Registrare le conversazioni dei colleghi a loro insaputa è motivo di licenziamento, anche se le registrazioni servivano a provare un caso di mobbing. A stabilire questo principio è stata la sezione lavoro della Corte di cassazione che ha confermato, con la sentenza n. 26143 depositata il 21 novembre, il licenziamento intimato a un medico dall’azienda ospedaliera Ordine Mauriziano di Torino «per la grave situazione di sfiducia, sospetto e mancanza di collaborazione venutasi a creare all’interno dell’equipe medica di chirurgia plastica». La sentenza
Il medico aveva registrato alcune conversazioni di suoi colleghi – alla presenza del primario, negli spogliatoi e nei locali comuni – senza che questi ne fossero a conoscenza, violando il loro diritto alla riservatezza.
Le conversazioni servivano al medico per provare in sede giudiziaria una denuncia di mobbing che egli stesso aveva presentato nei confronti del primario.
Il Tribunale e la Corte d’appello di Torino hanno confermato il licenziamento, rilevando che la condotta tenuta dal medico integrasse «gli estremi della giusta causa di recesso in conseguenza della irrimediabile lesione del vincolo fiduciario con la parte datoriale».
Dopo la sentenza della Corte d’appello il medico torinese ha presentato ricorso in Cassazione, sostenendo che «la Corte territoriale sarebbe incorsa in errore nel valutare la legittimità del recesso datoriale alla luce di una sola contestazione, vale a dire quella relativa alle registrazioni delle conversazioni tra i colleghi al fine di supportare la denuncia di mobbing».

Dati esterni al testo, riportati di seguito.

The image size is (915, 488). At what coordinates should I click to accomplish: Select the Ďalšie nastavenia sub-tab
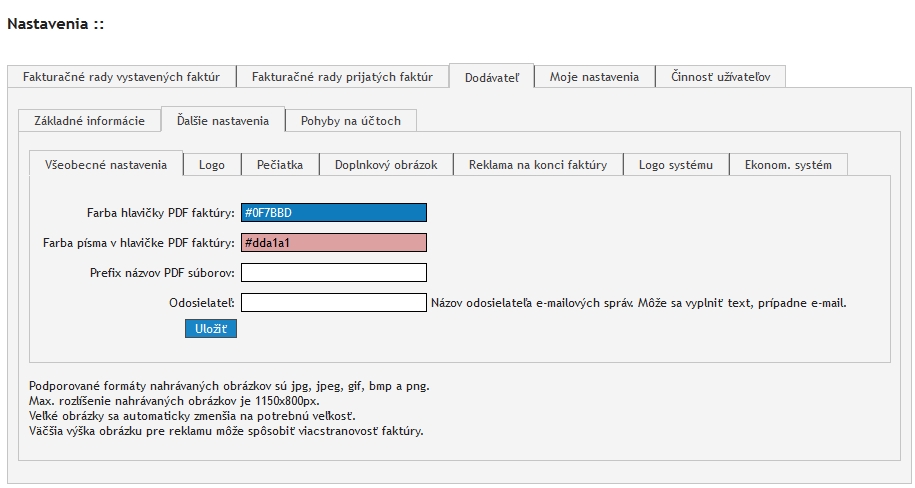[x=222, y=121]
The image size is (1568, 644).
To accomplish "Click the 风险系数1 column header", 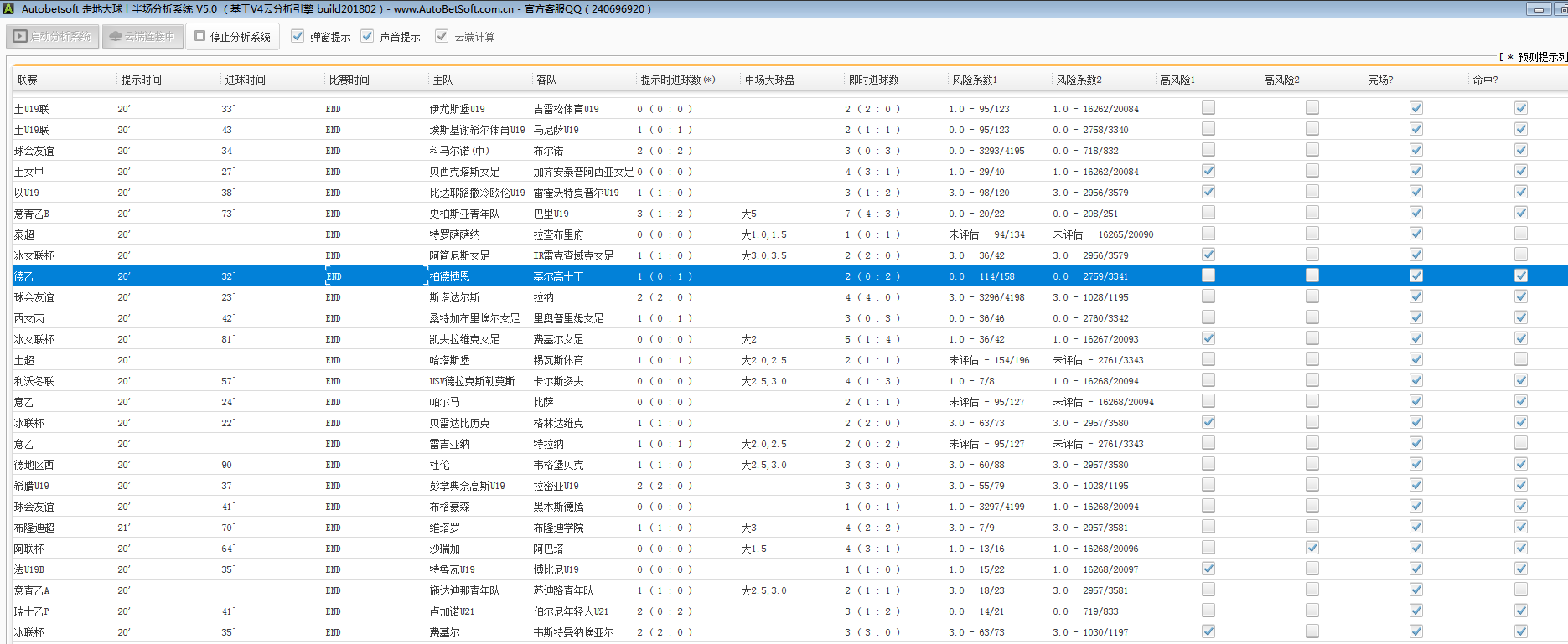I will coord(975,80).
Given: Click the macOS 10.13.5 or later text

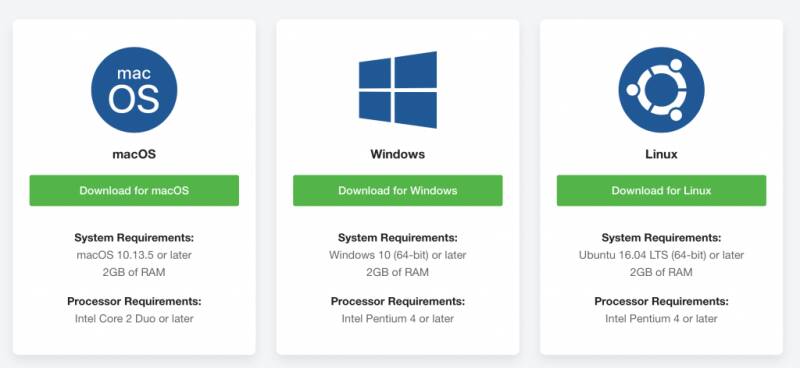Looking at the screenshot, I should 134,255.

I giudici della Corte di cassazione, però, hanno confermato le motivazioni dei giudici di merito. Secondo la Corte le risultanze processuali hanno dato conto di un «comportamento tale da integrare una evidente violazione del diritto alla riservatezza dei suoi colleghi, avendo registrato e diffuso le loro conversazioni intrattenute in ambito strettamente lavorativo alla presenza del primario ed anche nei loro momenti privati svoltisi negli spogliatoi o nei locali di comune frequentazione, utilizzandole strumentalmente per una denunzia di mobbing rivelatasi, tra l’altro, infondata». Da ciò è conseguito «un clima di mancanza di fiducia – conclude la Corte – indispensabile per il miglior livello di assistenza e, quindi, funzionale alla qualità del servizio, il tutto con grave ed irreparabile compromissione anche del rapporto fiduciario» tra il medico dipendente e l’azienda.